Needless to say, these controversial figures have been vigorously denied by
official sources. Adams addressed Bacque's unsettling work in his book:
"Bacques' crediblity has been assailed by Stephen Ambrose, a biographer of
Dwight D. Eisenhower, the man who would bear ultimate responsibility for
these crimes. Ambrose points out that Bacque at times relied on slender or
circumstantial evidence and that it would have been hard to keep so great a
scandal quiet for so long [New York Times Book Review, February 24, 1991].
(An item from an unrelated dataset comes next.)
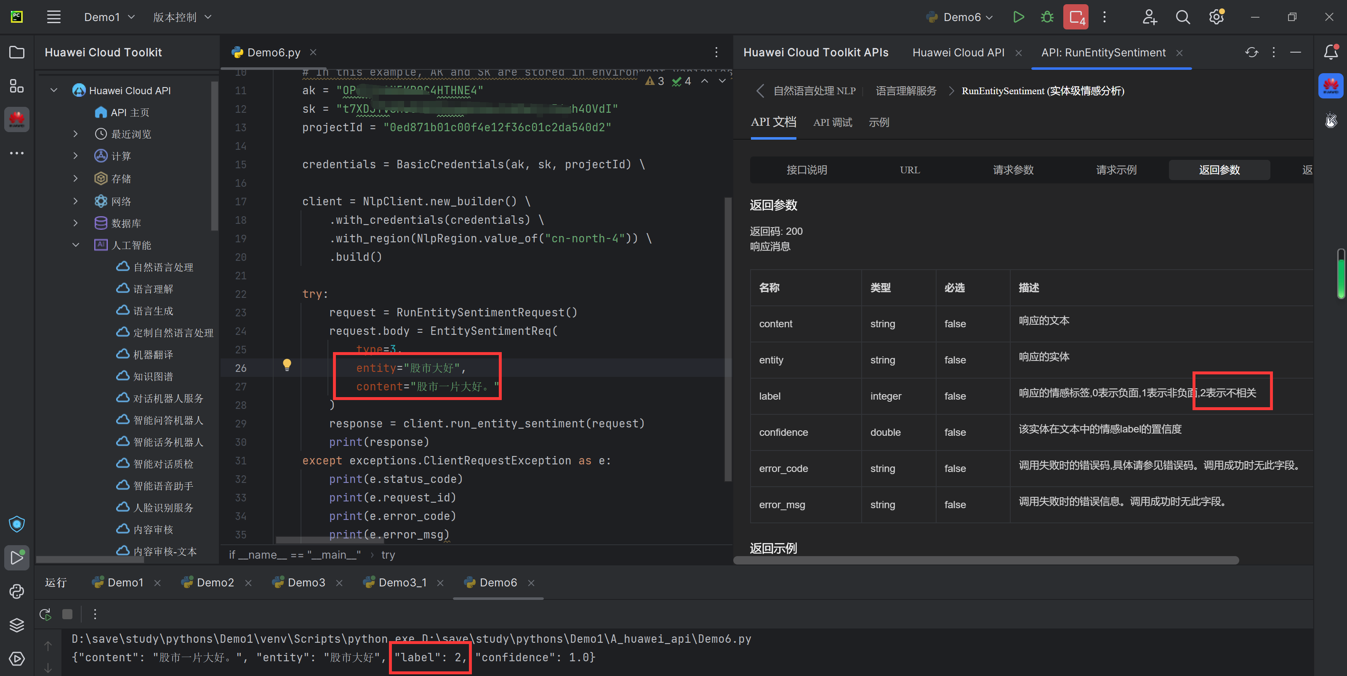This screenshot has height=676, width=1347.
Task: Click the 请求参数 section button
Action: 1013,170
On the other hand, American guards have come forward to support Bacque. One
wrote: 'I witnessed the atrocities Stephen E. Ambrose tries to deny or gloss
over' [New York Times Book Review, April 14, 1991]...The truth is probably
somewhere in the middle...As another guard admitted: 'we sometimes slipped
over the boundary of civilized behavior and resembled to some extent what we
were fighting against.'"
With the high level of censorship existing in the Allied theater of
operations, perhaps the key to keeping "so great a scandal quiet for so
long" is that, for most people, it never existed. At the time, General
George S. Patton wrote in his diary: "Ike made the sensational statement
that while hostilities were in progress, the one important thing was order
and discipline, but now that hostilities were over, the important thing was
to stay in with world public opinion-apparently whether it was right or
wrong...Eisenhower talked to us very confidentially on the necessity for
solidarity in the event that any of us are called before a Congressional
Committee."
No matter who's in office or where the war takes place, it's all the same.